MrMopowered 05-06-2009 11:10 PM

To Rebuild or not to Rebuild
 
If you've been reading my last posts, you know the current devolpment with my car. For those of you who haven't been folowing the story, i'll lay it out. I currently own a '70 Challenger R/T. The car has 37,000 original miles and is a true unrestored survivor. This is great, except for if you actually want to drive it. Yes, I drive it like it was meant to be driven- if you've got a problem with that, then you're reading the wrong post. I always thought the car was underpowered, and you guys helped me confirm that. I'm running leakdown and compression tests this weekend. The results may indicate a serious problem- which would require a rebuild.Heres my predicament: If I rebuild the motor, most would say it ceases to be a survivor. Remember that everything is pretty much original under the hood, so understandably im hesitant to yank it all out. On the other side, you gotta do what you gotta do. Plain and simple. If theres something seriously wrong, I can't just ignore it. Besides, I plan on keeping this car until someone pries the keys from my cold, dead fingers. So at that point does it even matter? If I don't end up needing a rebuild right now, its just prolonging the inevitable. I'd really like to know what your take on it is.

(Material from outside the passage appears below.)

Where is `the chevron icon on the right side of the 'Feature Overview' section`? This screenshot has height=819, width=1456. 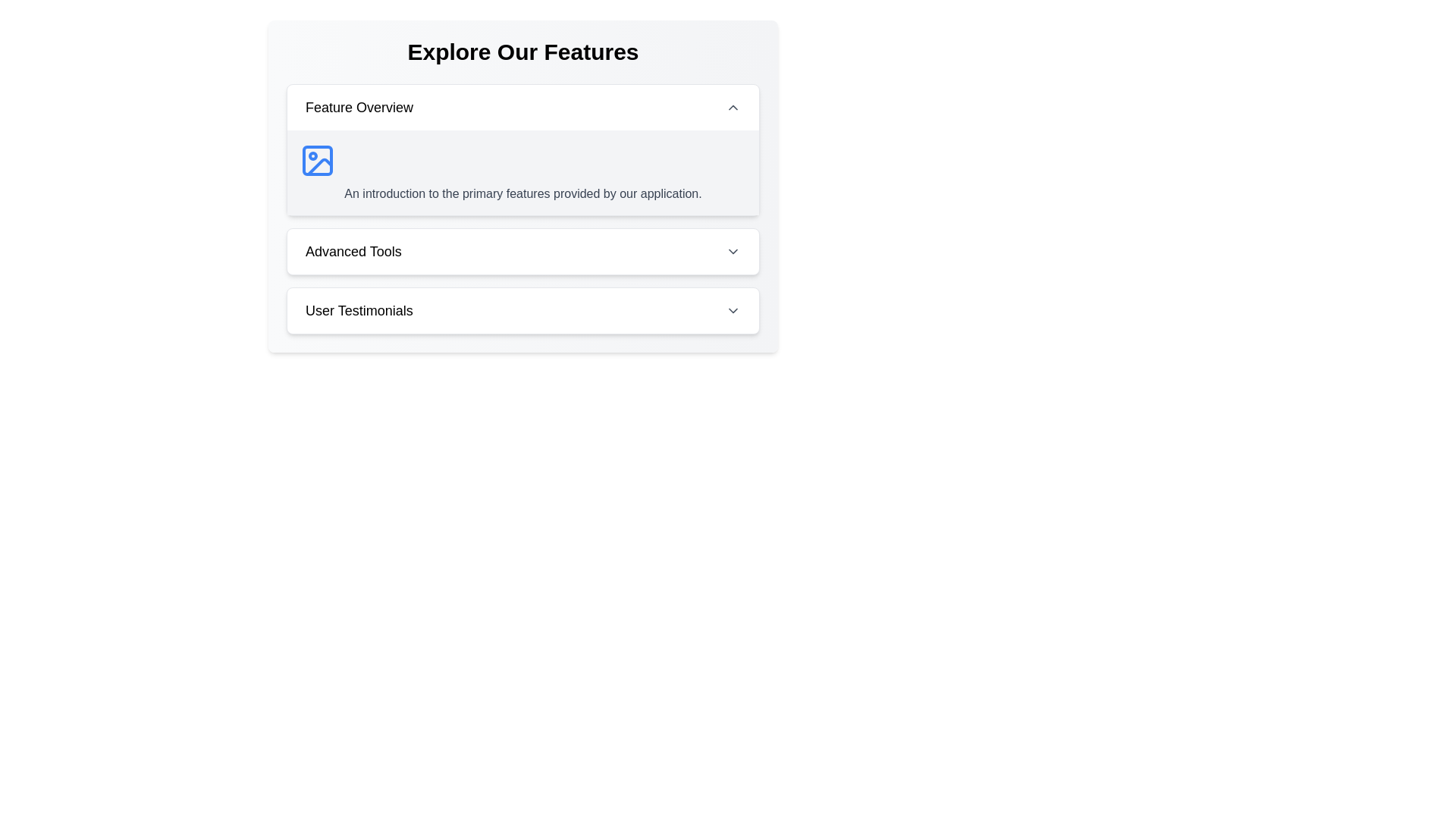 the chevron icon on the right side of the 'Feature Overview' section is located at coordinates (733, 107).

MrMopowered 05-06-2009 11:17 PM

P.S.
Call me a dumb teenager but it's not like I thrash the car from stoplight to stoplight everywhere I go, and its not like the car hasnt seen the occaisional hammer drop before. I talked to the original owner and he used to race it out at riverside from new- i'll be getting the old timeslips in the mail :)

78D200 05-07-2009 01:54 AM

If it ain't broke don't fix it. I never lived by this. I live by "if it ain't broke, upgrade it".

There is something going on with that motor. Do your testing and then let us know. You might not need to pull the whole motor. It could be a valve causing you issues in which case you would only need to pull the head.

67 GTX 05-07-2009 05:51 PM

please tell me you've read my oil post

sgp7679 05-07-2009 06:41 PM

well find out whats wrong with it first. If its nothing too major, just fix the small problem and keep on rollin. If your keeping it until I have to pry it from you, you can rebuild later in life when the engine blows up.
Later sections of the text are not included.